The Federal Reserve Begins To Reverse Course
The Fed listened, and now we wait. Armchair economists, armchair portfolio managers, armchair policy wonks, etc: we all wait for a complicated set of results.
Reuters story here: click here.
Good luck to them, you have already read the commentary here. Here are the highlights (or lowlights, this isn’t financial advice, dyor).
Financial asset prices have presumed low interest rates, today and in the future. That is no longer valid.
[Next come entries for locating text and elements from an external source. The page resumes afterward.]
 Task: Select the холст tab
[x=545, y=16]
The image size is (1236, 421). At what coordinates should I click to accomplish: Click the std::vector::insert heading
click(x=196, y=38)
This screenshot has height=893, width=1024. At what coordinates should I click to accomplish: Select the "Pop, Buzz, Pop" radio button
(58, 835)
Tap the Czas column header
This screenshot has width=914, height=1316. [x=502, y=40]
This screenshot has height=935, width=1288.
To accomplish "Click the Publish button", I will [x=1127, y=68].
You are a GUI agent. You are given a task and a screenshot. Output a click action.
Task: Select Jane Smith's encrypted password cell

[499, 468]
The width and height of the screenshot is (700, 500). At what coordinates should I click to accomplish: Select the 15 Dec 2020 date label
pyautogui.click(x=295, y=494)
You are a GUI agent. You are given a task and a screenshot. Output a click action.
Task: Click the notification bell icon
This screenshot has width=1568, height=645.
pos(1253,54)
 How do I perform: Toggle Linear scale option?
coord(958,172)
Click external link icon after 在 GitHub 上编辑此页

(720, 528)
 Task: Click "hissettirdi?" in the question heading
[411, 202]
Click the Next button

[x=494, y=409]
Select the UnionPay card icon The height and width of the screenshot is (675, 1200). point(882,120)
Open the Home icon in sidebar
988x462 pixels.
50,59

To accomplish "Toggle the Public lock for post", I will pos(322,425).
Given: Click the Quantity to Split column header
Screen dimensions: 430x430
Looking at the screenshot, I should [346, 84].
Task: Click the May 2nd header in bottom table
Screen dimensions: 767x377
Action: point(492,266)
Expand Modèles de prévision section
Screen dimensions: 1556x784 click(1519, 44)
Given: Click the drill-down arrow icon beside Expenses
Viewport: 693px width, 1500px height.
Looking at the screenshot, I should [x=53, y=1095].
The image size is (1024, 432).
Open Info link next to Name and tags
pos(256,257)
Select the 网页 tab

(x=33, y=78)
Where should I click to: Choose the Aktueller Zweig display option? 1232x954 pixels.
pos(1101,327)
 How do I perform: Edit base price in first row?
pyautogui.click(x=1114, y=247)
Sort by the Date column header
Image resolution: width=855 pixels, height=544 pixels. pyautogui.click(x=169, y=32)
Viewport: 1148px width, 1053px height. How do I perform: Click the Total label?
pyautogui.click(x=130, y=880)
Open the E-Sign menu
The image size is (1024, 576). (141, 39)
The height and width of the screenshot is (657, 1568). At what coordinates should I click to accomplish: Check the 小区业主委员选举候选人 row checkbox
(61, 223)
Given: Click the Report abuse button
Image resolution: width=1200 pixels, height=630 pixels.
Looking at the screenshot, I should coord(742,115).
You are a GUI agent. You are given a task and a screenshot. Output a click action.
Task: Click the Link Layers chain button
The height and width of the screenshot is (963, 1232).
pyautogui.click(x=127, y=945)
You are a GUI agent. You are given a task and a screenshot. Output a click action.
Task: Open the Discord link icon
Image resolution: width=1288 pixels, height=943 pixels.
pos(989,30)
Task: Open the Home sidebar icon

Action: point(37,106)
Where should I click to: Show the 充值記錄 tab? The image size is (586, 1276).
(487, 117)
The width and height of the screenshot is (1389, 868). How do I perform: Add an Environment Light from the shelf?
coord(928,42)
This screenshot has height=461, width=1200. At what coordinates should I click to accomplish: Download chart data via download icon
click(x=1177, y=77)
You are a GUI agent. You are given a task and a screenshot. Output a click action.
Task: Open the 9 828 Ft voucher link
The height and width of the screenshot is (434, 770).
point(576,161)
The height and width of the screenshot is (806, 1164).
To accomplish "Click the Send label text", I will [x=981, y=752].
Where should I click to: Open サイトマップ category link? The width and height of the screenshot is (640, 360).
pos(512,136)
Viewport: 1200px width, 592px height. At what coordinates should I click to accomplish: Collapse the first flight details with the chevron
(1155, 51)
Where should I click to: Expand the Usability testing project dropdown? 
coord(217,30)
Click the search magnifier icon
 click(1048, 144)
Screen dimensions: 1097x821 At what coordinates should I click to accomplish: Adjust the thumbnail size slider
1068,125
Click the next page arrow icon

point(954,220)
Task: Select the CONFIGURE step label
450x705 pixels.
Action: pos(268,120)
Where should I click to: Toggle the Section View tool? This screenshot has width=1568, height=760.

Riskier assets have appreciated the most. Since interest rates are low, “There Is No Alternative (TINA).” Whether or not there is a reallocation of assets is now the key (scroll down, this will affect the glue that is the cornerstone, the result of what has been explained here. Note that this is going to be true, irrespective of the earnings of “Company X.” I have frequently noted, via example, that the Bank of Japan (and other national pension providers) does not care one lick about whether or not NFLX underperforms or outperforms its earnings estimates. Not one. That is not the way that global asset allocation works, and the pool of money they control dwarfs your single mutual fund holding. It not a blip on the screen, it’s not a speck of dust on the screen either. CNBC spending 10 minutes on this, and you watching, is because their agenda is eyeballs over everything else.
Higher cost of borrowing will not only affect consumers, but companies as well. Companies have borrowed money to buy back their own stock, and this has been very powerful.
Inflation hasn’t been transitory, and the Ukraine situation isn’t helping.
These are facts, all of them indisputable.
While we have no crystal ball, our easy prediction is that these bullet points will not resolve themselves easily.